Data in this exercise:
## Begin
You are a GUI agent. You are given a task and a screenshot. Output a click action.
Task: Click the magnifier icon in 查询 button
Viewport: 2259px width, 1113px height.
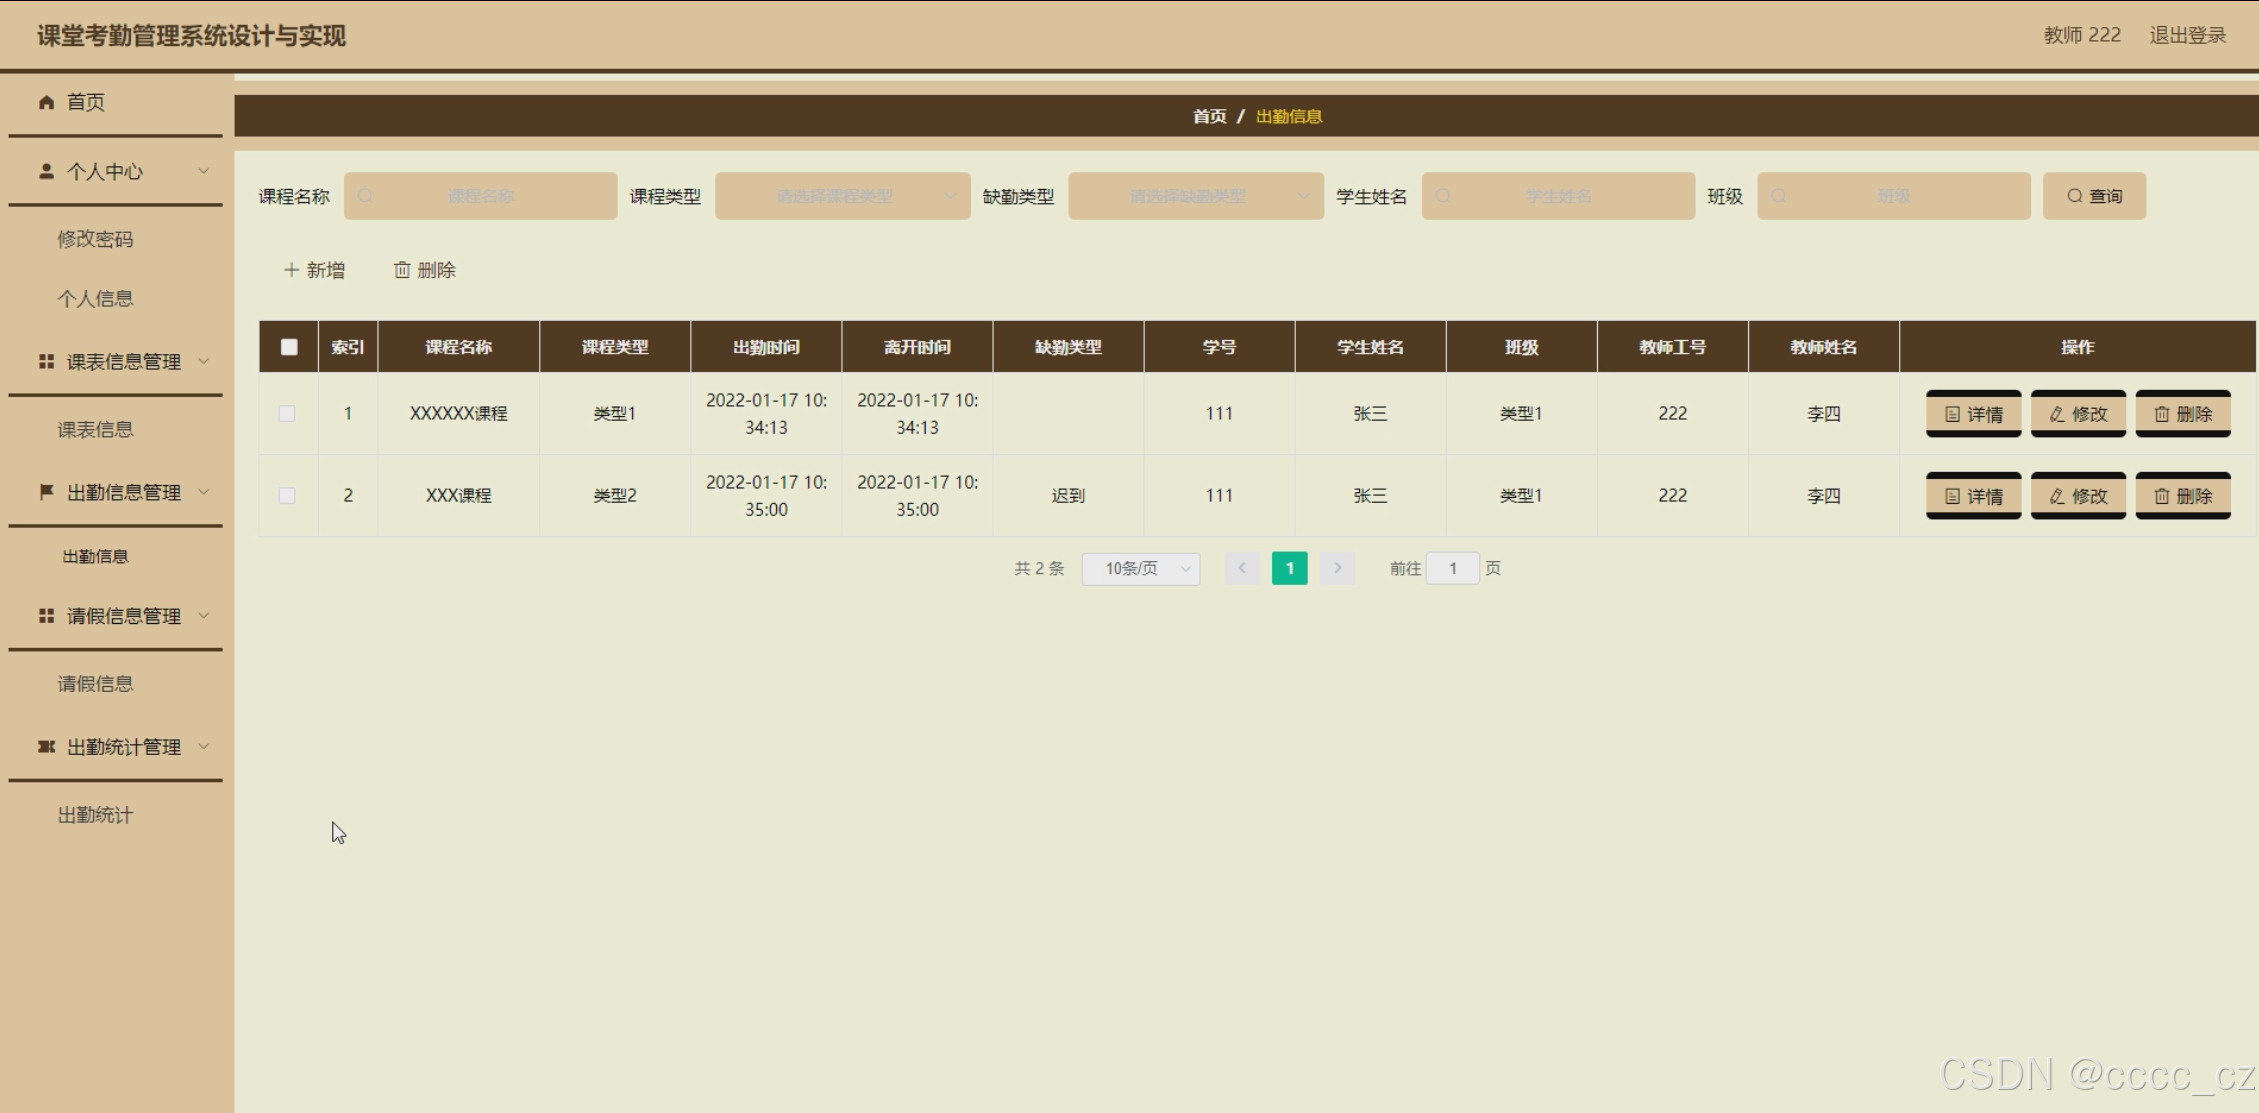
## End
## Begin
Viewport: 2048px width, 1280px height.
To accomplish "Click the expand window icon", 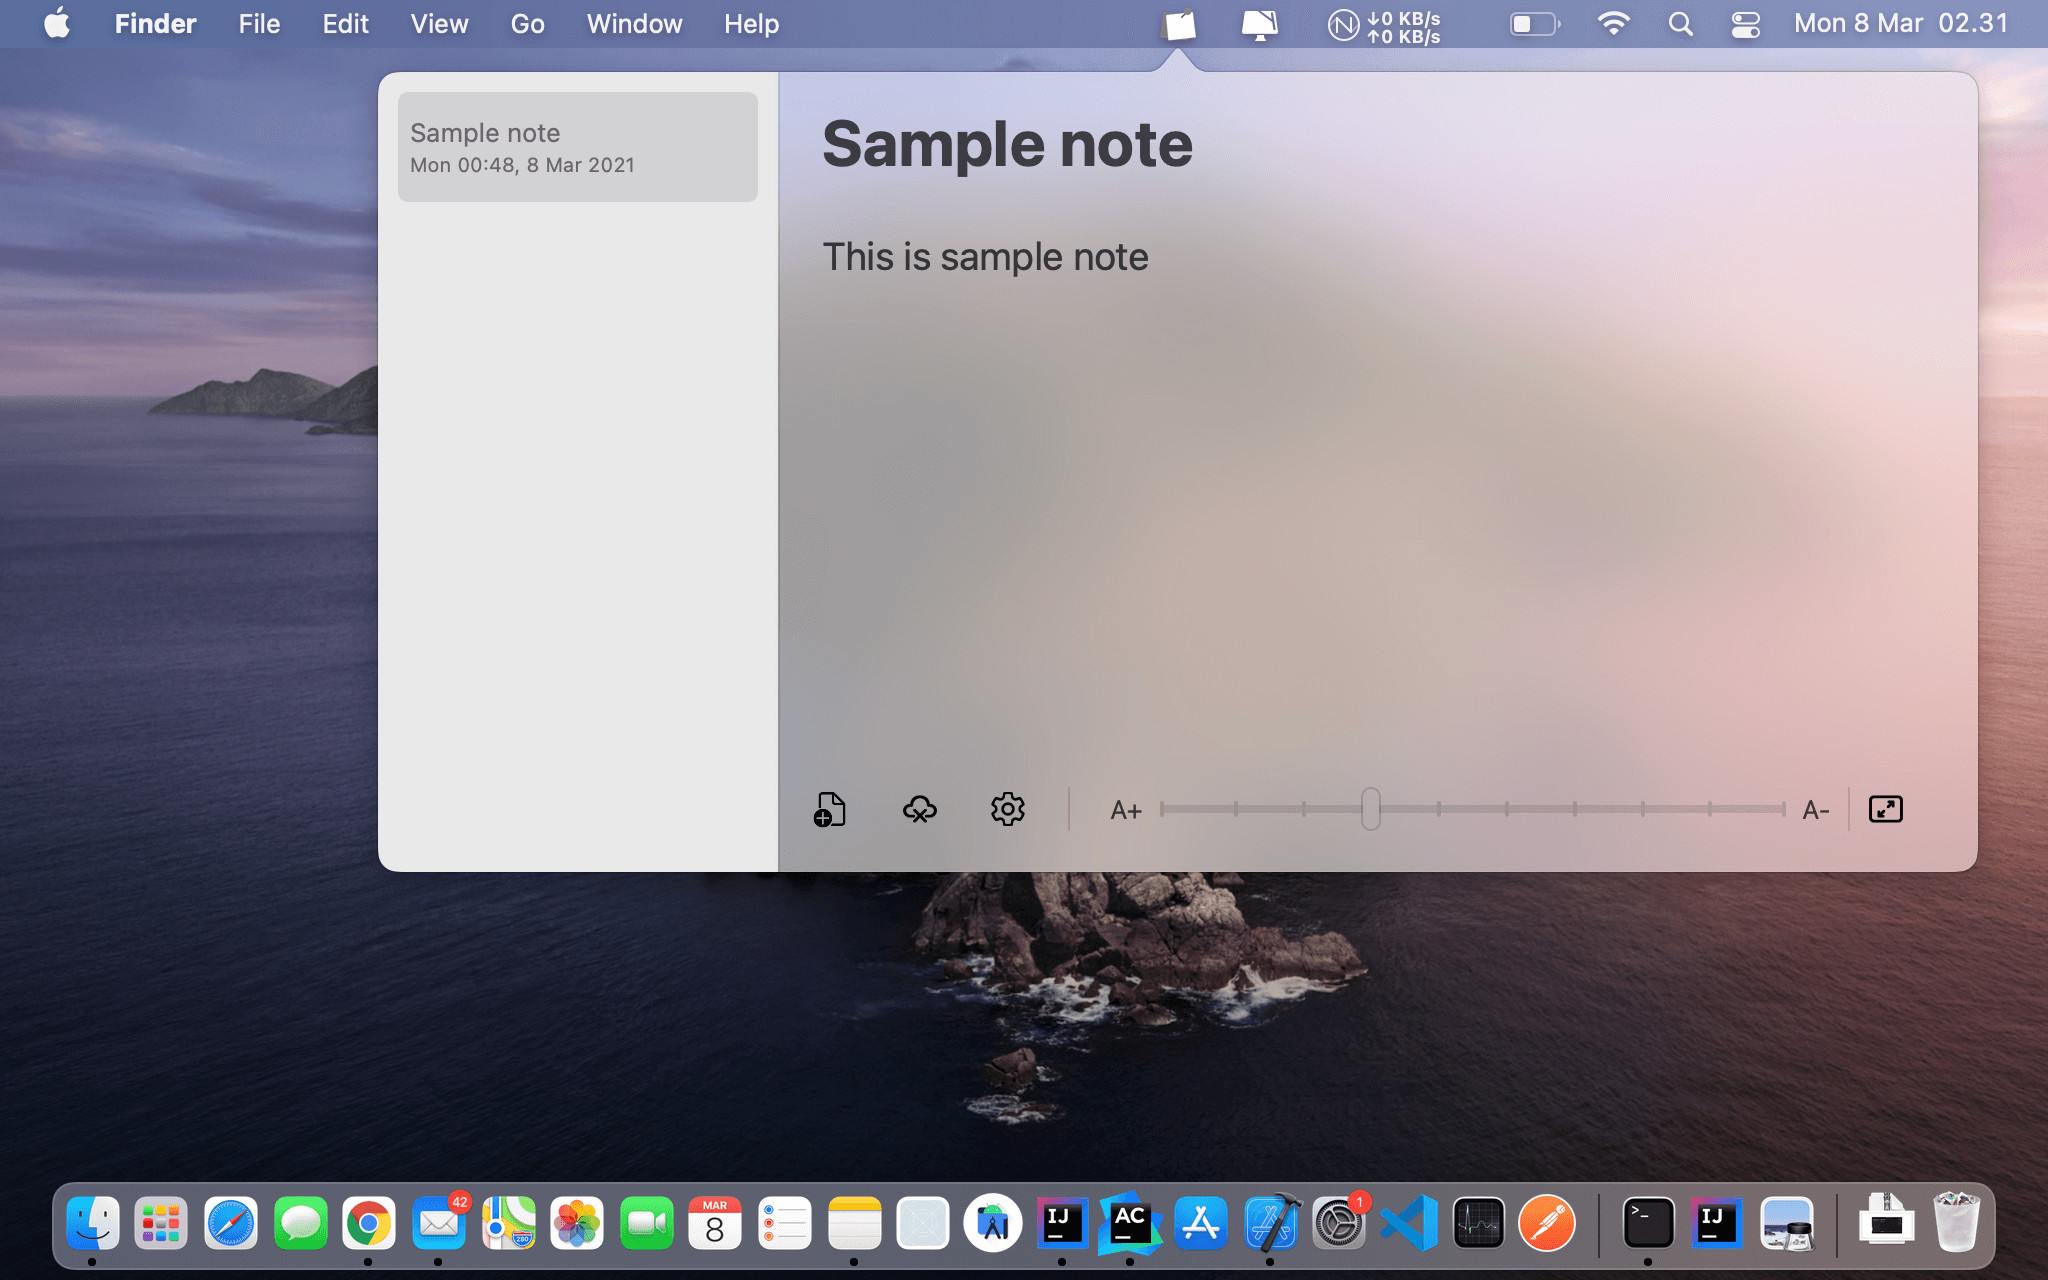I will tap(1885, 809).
## End
## Begin
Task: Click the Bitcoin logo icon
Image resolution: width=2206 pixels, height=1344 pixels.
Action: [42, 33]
## End
Instruction: Can you convert the lines from the line with "Task: Click the Bitcoin logo icon" up to and including the line with "Action: [42, 33]" into a JSON list of strings, one string per line, leaving out blank lines?

Reply to the task:
[
  "Task: Click the Bitcoin logo icon",
  "Image resolution: width=2206 pixels, height=1344 pixels.",
  "Action: [42, 33]"
]